Blue light filtering
Lutein and zeaxanthin concentrate in the macula of the human retina, where they absorb high-energy blue light and act as the eye's built-in optical filter. By intercepting damaging short-wavelength light and quenching the free radicals it generates, these macular pigments are associated with a reduced risk of age-related macular degeneration and support long-term eye health.
Health benefits: cardiovascular system and cancer prevention
Diets rich in carotenoids are associated with lower rates of cardiovascular disease and certain cancers, effects attributed to reduced inflammation and oxidative stress. Lycopene from tomatoes has been linked in observational studies to lower prostate cancer risk, while broad carotenoid intake supports immune function. The relationship is not universally protective, however: high-dose β-carotene supplements were found to increase lung cancer risk among smokers, a landmark finding that highlights the difference between whole-food carotenoids and isolated high-dose supplements.
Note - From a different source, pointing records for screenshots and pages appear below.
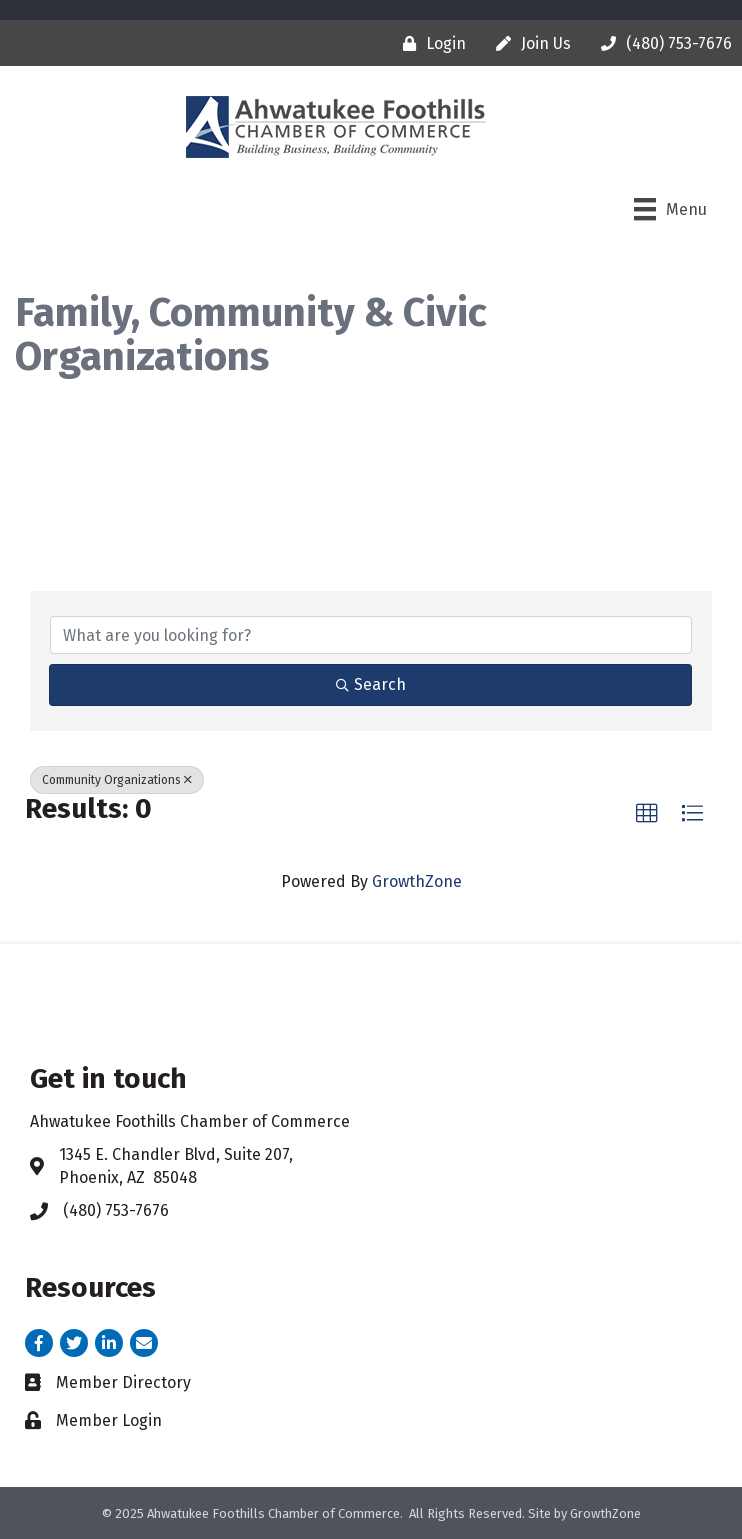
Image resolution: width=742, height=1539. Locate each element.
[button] (647, 814)
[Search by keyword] (371, 635)
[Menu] (670, 209)
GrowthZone (417, 881)
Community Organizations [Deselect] (117, 780)
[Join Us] (528, 43)
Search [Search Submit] (371, 684)
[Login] (429, 43)
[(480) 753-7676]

Absorption, metabolism and bioavailability of carotenoids
Because carotenoids are fat-soluble, their absorption depends heavily on dietary fat, which helps solubilise the pigments and form the mixed micelles taken up by intestinal cells through specific transporters. Cooking and processing — chopping, gentle heating, pureeing — break down plant cell walls and can markedly raise bioavailability, which is why cooked tomatoes deliver more available lycopene than raw ones. Provitamin A carotenes such as β-carotene are then cleaved by the enzyme BCO1 into retinol, with BCO2 handling other carotenoids, and vitamin A activity is expressed in retinol activity equivalents that reflect these bioconversion ratios. Genetic differences in these enzymes, along with the choice between supplements and natural food sources, help explain why carotenoid status varies widely between individuals.